Referring to Fig. 5, a top plan view of a substrate support including one of the four movable center holders 335a, 335b, 335c, 335d and the four movable outer holders 345a, 345b, 345c, 345d is shown in an exemplary embodiment. The central holder is configured to be movable in a radially outwards direction. The outer retainer is configured to be movable in a radially outwards direction and/or a radially inward direction.

According to embodiments that can be combined with other embodiments described herein, one or more holders are movably disposed on the support body. The phrase "movably" is understood to mean that the retaining member is configured to move or be moved along the surface of the support body. Movement of the holder along the surface of the support body can be performed, for example, along a channel or groove formed on the surface of the substrate support for setting the direction of movement of the holder on the substrate support. The holder may be configured to have a first state, wherein the holder is movable or movable, and has a second state, wherein the holder may define a support body to be fixed on the support body. In particular, the holder can be arranged to move radially outwards and radially inwards relative to the center point of the substrate support. The holder may also be arranged to move along a circular line around the center point of the substrate support.
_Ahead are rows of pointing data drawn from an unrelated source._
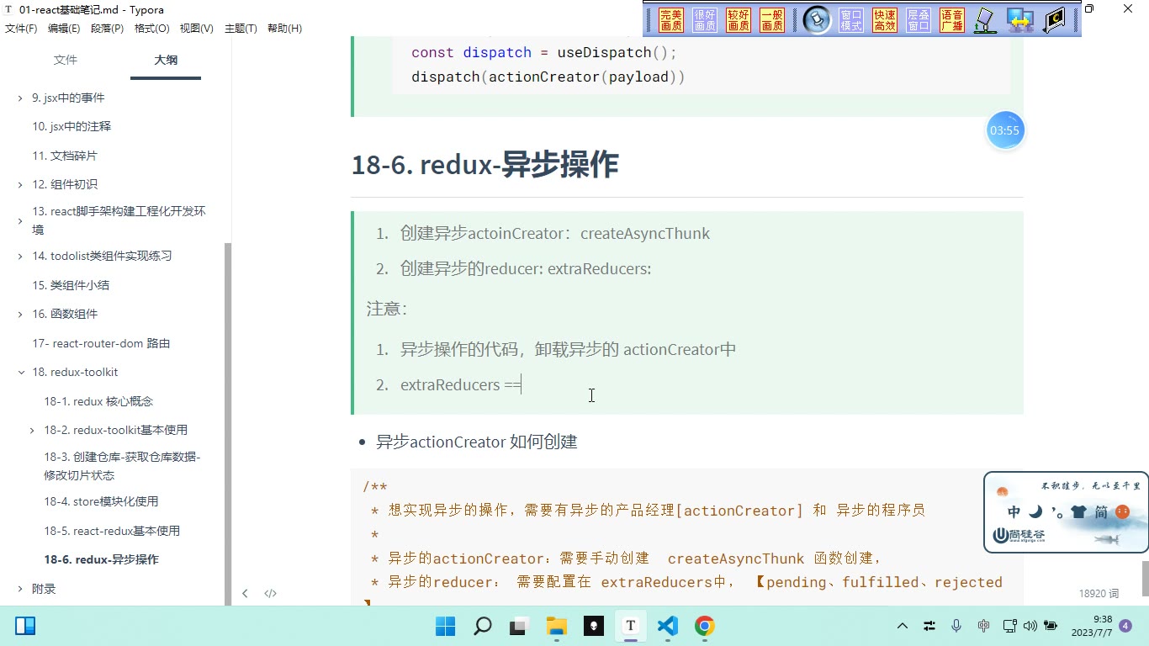Click the pushpin icon in floating toolbar
The image size is (1149, 646).
[x=817, y=20]
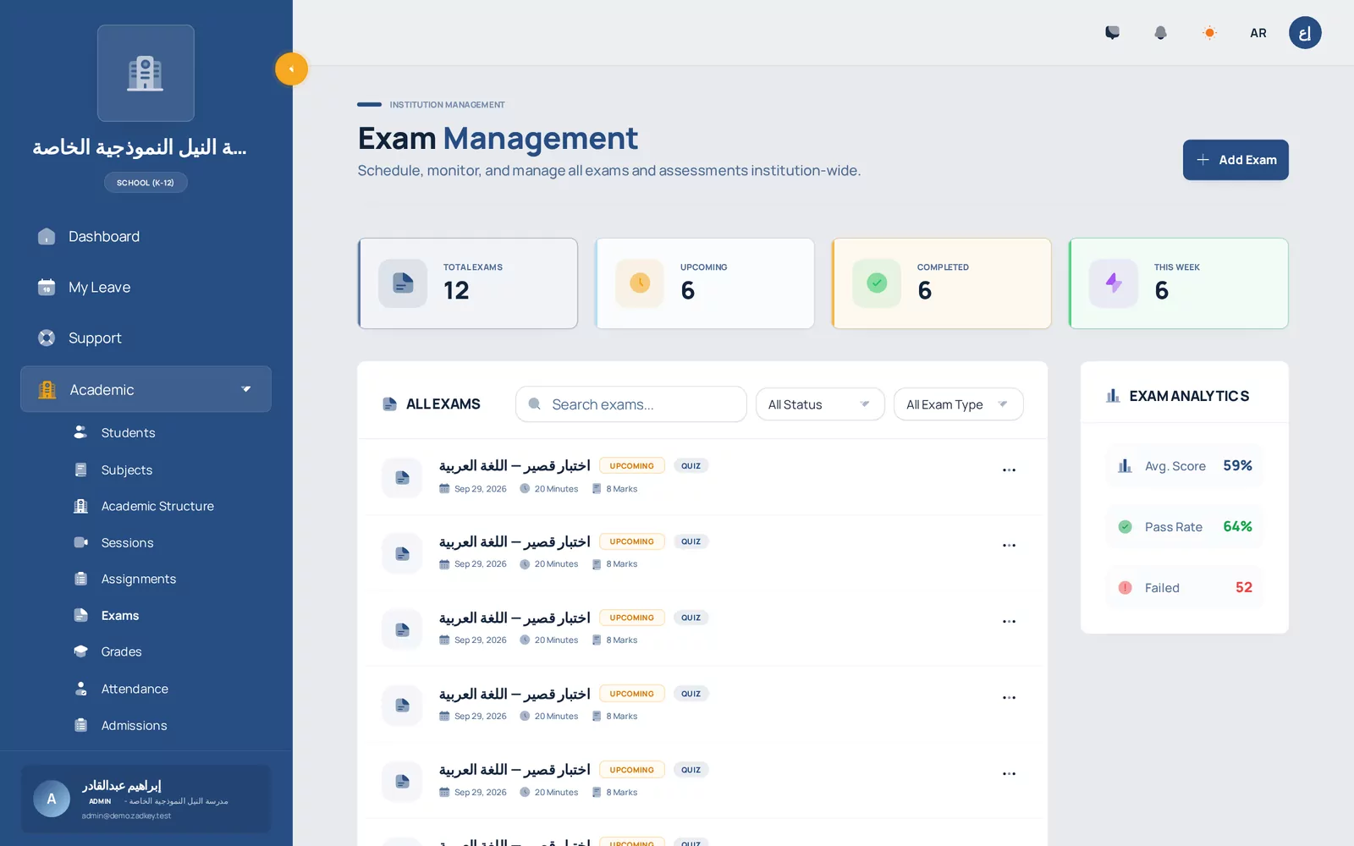Viewport: 1354px width, 846px height.
Task: Click the Completed checkmark stat card
Action: 942,283
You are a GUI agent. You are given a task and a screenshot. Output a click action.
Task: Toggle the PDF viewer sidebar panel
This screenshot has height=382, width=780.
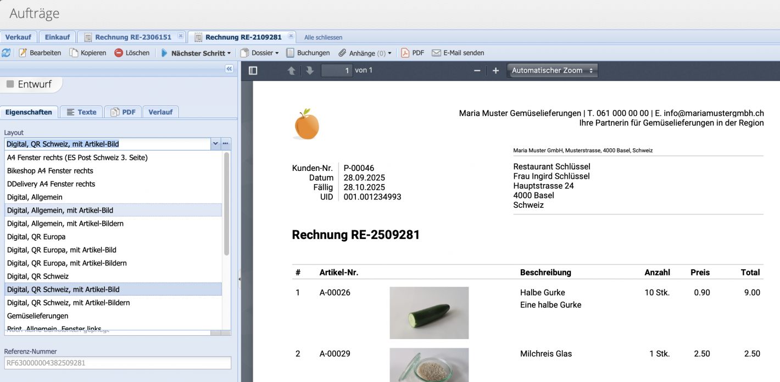(253, 70)
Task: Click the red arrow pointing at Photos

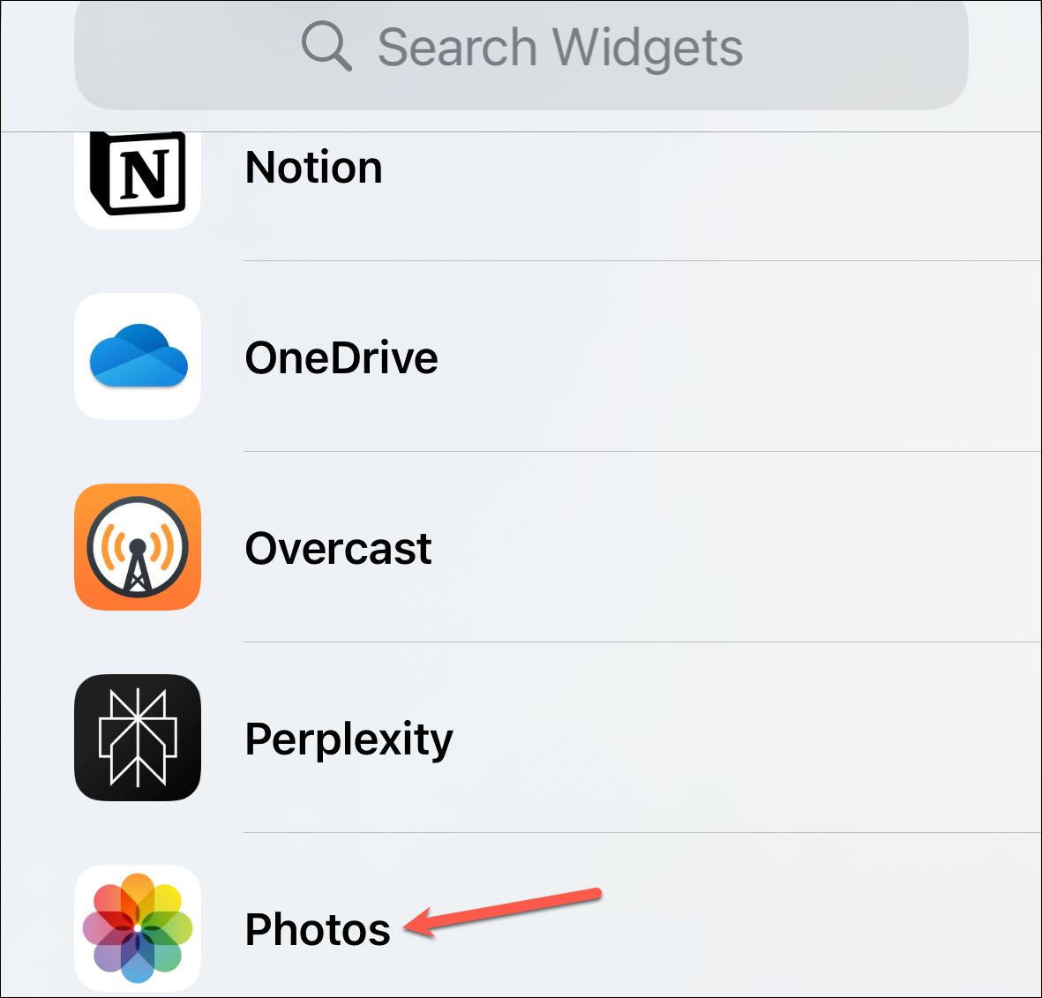Action: [503, 912]
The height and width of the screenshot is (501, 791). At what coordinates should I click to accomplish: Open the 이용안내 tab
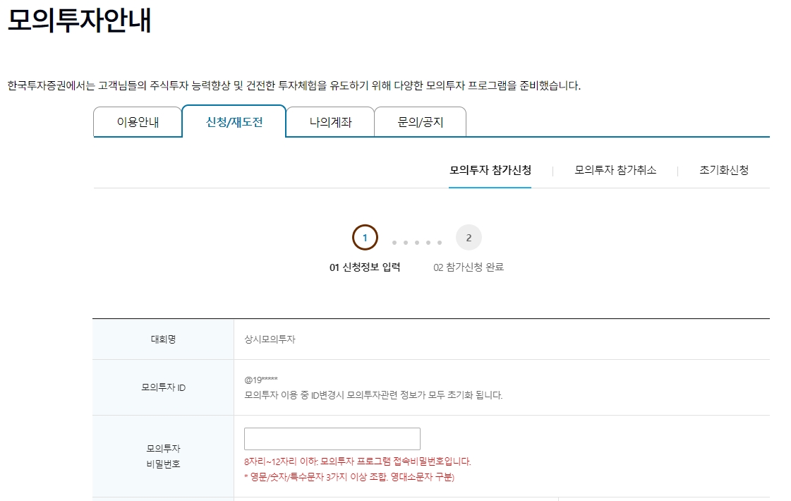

The phrase "movably" is also understood to mean that the holder is arranged to be stretchably and/or retractably arranged on the support body. The extension and/or retraction retainer may, for example, protrude from some extension of the support surface of the support body to facilitate attachment and separation of the substrate onto the holder, particularly to the substrate support. Having a holder movably disposed on the substrate support can facilitate separation of the substrate from the support body, particularly for separating dry adhesive elements from the backside surface of the substrate.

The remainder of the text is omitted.